La vertenza Bekaert di Macchiareddu entra nella sua fase più delicata. Il 29 aprile rappresenta l’ultima chiamata per il tavolo tecnico presso il Ministero delle Imprese. Un incontro, inizialmente previsto per marzo e poi slittato, che dovrà sciogliere il nodo di una crisi industriale paradossale: un sito produttivo che, nonostante l’annuncio di smobilizzo, mantiene ancora una capacità produttiva vicina al 35%. Eppure, la multinazionale belga ha deciso di smantellarlo per spostare il baricentro degli investimenti verso la Romania e l’Asia.
Il “no” ai competitor
Il punto di rottura, denunciato con forza dai segretari di Fiom, Fsm e Uilm (Mereu, Angioni e Andreatta), non è solo la volontà di Bekaert di abbandonare l’Isola, ma la pretesa di dettare le condizioni del futuro. L’azienda starebbe infatti ponendo veti sull’ingresso di nuovi player attivi nel medesimo settore - le corde metalliche per pneumatici - per evitare di alimentare la concorrenza globale. Un atteggiamento «inaccettabile» per i sindacati e le istituzioni regionali: «Non può essere chi scappa a decidere chi può insediarsi al suo posto», ribadisce l’assessore all’Industria Emanuele Cani, che ha chiesto al Governo di considerare la vicenda una questione di interesse nazionale.
Il “dimagrimento”
Mentre l’advisor Sernet SpA prosegue uno scouting che finora ha prodotto 269 contatti (di cui 3 “stretti”) ma nessuna offerta vincolante, la multinazionale ha avviato una strategia di “alleggerimento” della pianta organica.

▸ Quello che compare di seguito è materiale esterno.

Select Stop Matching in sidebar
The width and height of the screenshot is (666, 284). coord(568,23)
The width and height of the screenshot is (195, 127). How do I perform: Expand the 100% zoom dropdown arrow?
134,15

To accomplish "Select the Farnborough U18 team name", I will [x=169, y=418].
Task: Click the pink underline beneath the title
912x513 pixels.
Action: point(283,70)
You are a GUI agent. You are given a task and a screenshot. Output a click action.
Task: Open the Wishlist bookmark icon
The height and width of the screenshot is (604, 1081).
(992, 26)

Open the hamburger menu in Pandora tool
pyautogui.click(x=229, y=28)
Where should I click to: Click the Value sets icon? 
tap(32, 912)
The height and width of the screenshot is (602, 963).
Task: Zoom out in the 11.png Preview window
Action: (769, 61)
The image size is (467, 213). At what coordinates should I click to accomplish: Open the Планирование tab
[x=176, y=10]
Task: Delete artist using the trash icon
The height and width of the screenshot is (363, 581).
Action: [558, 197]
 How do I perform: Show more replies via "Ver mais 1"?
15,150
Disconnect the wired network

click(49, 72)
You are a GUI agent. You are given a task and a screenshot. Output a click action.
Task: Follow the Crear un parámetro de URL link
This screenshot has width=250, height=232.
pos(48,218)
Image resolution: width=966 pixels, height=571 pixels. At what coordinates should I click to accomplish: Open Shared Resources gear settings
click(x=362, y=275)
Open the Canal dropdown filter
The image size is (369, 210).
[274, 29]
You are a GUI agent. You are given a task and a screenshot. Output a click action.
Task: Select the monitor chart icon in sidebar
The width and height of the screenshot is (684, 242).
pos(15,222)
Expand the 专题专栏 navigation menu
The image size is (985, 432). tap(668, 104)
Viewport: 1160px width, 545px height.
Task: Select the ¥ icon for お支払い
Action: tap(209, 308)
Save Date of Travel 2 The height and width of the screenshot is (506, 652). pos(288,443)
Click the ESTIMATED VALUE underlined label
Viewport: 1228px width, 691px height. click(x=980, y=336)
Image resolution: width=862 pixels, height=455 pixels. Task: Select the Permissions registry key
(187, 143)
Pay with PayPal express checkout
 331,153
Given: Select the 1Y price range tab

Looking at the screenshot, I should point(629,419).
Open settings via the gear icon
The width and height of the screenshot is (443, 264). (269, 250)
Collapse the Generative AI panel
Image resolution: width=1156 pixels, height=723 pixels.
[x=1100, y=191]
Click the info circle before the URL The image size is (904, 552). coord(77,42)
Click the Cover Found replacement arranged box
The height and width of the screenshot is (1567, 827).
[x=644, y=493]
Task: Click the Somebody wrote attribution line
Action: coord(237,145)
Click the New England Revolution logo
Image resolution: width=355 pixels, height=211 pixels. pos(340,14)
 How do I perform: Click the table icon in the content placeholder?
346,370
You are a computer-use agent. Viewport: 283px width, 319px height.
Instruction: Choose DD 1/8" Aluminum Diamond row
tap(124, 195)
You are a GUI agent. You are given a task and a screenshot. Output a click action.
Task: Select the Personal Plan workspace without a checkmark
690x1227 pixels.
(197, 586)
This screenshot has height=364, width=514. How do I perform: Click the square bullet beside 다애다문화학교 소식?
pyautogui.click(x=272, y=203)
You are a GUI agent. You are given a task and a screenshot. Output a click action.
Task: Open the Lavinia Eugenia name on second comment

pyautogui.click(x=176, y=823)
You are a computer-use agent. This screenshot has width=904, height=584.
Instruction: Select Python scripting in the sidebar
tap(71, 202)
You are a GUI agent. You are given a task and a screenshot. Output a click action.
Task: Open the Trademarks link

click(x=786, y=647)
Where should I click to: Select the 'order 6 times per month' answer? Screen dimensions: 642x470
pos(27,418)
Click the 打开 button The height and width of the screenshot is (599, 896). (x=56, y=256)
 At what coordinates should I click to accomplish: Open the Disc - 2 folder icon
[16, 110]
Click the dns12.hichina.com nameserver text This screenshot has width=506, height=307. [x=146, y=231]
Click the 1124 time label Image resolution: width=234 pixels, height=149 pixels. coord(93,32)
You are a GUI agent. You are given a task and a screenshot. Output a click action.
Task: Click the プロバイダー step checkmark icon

L’obiettivo è scendere sotto le 150 unità rispetto alle 237 iniziali. A oggi, circa 50 lavoratori hanno già sottoscritto l’accordo per l’esodo volontario incentivato, accedendo a un pacchetto economico aziendale e alla Naspi. Una scelta che, se da un lato offre un paracadute immediato, dall’altro certifica l’erosione del know-how costruito in quindici anni. Per chi resta (180 dipendenti più 50 dell’indotto) l’ombra del licenziamento collettivo si fa sempre più nitida: Bekaert ha garantito il proprio impegno solo fino a settembre.
La politica
La Regione ha già messo sul piatto un pacchetto di agevolazioni su costi energetici e trasporti per rendere appetibile il sito, ma la chiusura della società belga verso i grandi gruppi (in particolare quelli cinesi, finora esclusi dal radar) blocca ogni reale prospettiva di rilancio. E il futuro per 180 famiglie di operai è incerto: il 29 aprile si capirà se la politica avrà la forza di imporre una soluzione industriale o se Assemini dovrà rassegnarsi a perdere un’altra fabbrica.